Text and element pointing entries
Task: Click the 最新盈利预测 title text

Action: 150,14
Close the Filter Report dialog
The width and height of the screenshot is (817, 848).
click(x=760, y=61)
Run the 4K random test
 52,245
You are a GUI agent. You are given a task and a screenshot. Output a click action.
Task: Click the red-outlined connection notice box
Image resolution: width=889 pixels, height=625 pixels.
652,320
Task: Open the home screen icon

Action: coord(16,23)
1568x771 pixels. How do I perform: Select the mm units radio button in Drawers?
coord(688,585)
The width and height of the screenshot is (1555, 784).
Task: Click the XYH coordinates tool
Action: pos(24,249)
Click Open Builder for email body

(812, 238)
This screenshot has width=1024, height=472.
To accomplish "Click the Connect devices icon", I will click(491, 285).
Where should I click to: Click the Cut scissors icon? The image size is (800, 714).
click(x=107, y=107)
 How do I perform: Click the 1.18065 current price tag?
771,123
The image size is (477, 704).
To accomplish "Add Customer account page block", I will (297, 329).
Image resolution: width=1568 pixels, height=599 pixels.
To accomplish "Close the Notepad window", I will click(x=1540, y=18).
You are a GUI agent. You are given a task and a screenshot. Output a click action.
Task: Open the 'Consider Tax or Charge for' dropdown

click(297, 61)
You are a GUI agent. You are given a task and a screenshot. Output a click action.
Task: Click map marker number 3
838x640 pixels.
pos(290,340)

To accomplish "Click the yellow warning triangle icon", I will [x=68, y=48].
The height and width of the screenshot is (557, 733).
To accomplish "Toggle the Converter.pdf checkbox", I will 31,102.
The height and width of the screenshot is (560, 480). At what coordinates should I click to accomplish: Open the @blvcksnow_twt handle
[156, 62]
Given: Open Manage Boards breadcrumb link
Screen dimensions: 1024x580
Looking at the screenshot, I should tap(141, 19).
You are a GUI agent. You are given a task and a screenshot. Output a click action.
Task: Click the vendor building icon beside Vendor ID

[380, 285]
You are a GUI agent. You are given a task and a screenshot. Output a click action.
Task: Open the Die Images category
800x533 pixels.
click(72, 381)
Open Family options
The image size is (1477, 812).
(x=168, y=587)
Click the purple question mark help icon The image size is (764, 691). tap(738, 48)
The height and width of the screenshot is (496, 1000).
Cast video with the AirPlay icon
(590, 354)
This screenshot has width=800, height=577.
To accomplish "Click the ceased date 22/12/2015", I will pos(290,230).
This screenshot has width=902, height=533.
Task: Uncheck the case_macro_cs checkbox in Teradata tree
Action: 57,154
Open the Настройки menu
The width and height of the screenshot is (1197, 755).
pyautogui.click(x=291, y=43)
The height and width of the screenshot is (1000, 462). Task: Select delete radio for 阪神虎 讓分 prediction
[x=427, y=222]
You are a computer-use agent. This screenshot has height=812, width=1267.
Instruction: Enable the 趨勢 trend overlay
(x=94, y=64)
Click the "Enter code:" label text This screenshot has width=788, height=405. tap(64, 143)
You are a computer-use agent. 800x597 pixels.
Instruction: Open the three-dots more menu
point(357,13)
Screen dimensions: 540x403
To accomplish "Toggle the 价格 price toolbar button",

■ THE EXERCISE
Recast the entries above as a Markdown table with two columns, "Row" and "Line". Number each line and omit the blank ones.

■ RESULT OF THIS TASK
| Row | Line |
|---|---|
| 1 | Task: Click the 最新盈利预测 title text |
| 2 | Action: 150,14 |
| 3 | Close the Filter Report dialog |
| 4 | The width and height of the screenshot is (817, 848). |
| 5 | click(x=760, y=61) |
| 6 | Run the 4K random test |
| 7 |  52,245 |
| 8 | You are a GUI agent. You are given a task and a screenshot. Output a click action. |
| 9 | Task: Click the red-outlined connection notice box |
| 10 | Image resolution: width=889 pixels, height=625 pixels. |
| 11 | 652,320 |
| 12 | Task: Open the home screen icon |
| 13 | Action: coord(16,23) |
| 14 | 1568x771 pixels. How do I perform: Select the mm units radio button in Drawers? |
| 15 | coord(688,585) |
| 16 | The width and height of the screenshot is (1555, 784). |
| 17 | Task: Click the XYH coordinates tool |
| 18 | Action: pos(24,249) |
| 19 | Click Open Builder for email body |
| 20 | (812, 238) |
| 21 | This screenshot has width=1024, height=472. |
| 22 | To accomplish "Click the Connect devices icon", I will click(491, 285). |
| 23 | Where should I click to: Click the Cut scissors icon? The image size is (800, 714). |
| 24 | click(x=107, y=107) |
| 25 |  How do I perform: Click the 1.18065 current price tag? |
| 26 | 771,123 |
| 27 | The image size is (477, 704). |
| 28 | To accomplish "Add Customer account page block", I will (297, 329). |
| 29 | Image resolution: width=1568 pixels, height=599 pixels. |
| 30 | To accomplish "Close the Notepad window", I will click(x=1540, y=18). |
| 31 | You are a GUI agent. You are given a task and a screenshot. Output a click action. |
| 32 | Task: Open the 'Consider Tax or Charge for' dropdown |
| 33 | click(297, 61) |
| 34 | You are a GUI agent. You are given a task and a screenshot. Output a click action. |
| 35 | Task: Click map marker number 3 |
| 36 | 838x640 pixels. |
| 37 | pos(290,340) |
| 38 | To accomplish "Click the yellow warning triangle icon", I will [x=68, y=48]. |
| 39 | The height and width of the screenshot is (557, 733). |
| 40 | To accomplish "Toggle the Converter.pdf checkbox", I will 31,102. |
| 41 | The height and width of the screenshot is (560, 480). At what coordinates should I click to accomplish: Open the @blvcksnow_twt handle |
| 42 | [156, 62] |
| 43 | Given: Open Manage Boards breadcrumb link |
| 44 | Screen dimensions: 1024x580 |
| 45 | Looking at the screenshot, I should tap(141, 19). |
| 46 | You are a GUI agent. You are given a task and a screenshot. Output a click action. |
| 47 | Task: Click the vendor building icon beside Vendor ID |
| 48 | [380, 285] |
| 49 | You are a GUI agent. You are given a task and a screenshot. Output a click action. |
| 50 | Task: Open the Die Images category |
| 51 | 800x533 pixels. |
| 52 | click(72, 381) |
| 53 | Open Family options |
| 54 | The image size is (1477, 812). |
| 55 | (x=168, y=587) |
| 56 | Click the purple question mark help icon The image size is (764, 691). tap(738, 48) |
| 57 | The height and width of the screenshot is (496, 1000). |
| 58 | Cast video with the AirPlay icon |
| 59 | (590, 354) |
| 60 | This screenshot has width=800, height=577. |
| 61 | To accomplish "Click the ceased date 22/12/2015", I will pos(290,230). |
| 62 | This screenshot has width=902, height=533. |
| 63 | Task: Uncheck the case_macro_cs checkbox in Teradata tree |
| 64 | Action: 57,154 |
| 65 | Open the Настройки menu |
| 66 | The width and height of the screenshot is (1197, 755). |
| 67 | pyautogui.click(x=291, y=43) |
| 68 | The height and width of the screenshot is (1000, 462). Task: Select delete radio for 阪神虎 讓分 prediction |
| 69 | [x=427, y=222] |
| 70 | You are a computer-use agent. This screenshot has height=812, width=1267. |
| 71 | Instruction: Enable the 趨勢 trend overlay |
| 72 | (x=94, y=64) |
| 73 | Click the "Enter code:" label text This screenshot has width=788, height=405. tap(64, 143) |
| 74 | You are a computer-use agent. 800x597 pixels. |
| 75 | Instruction: Open the three-dots more menu |
| 76 | point(357,13) |
| 77 | Screen dimensions: 540x403 |
| 78 | To accomplish "Toggle the 价格 price toolbar button", |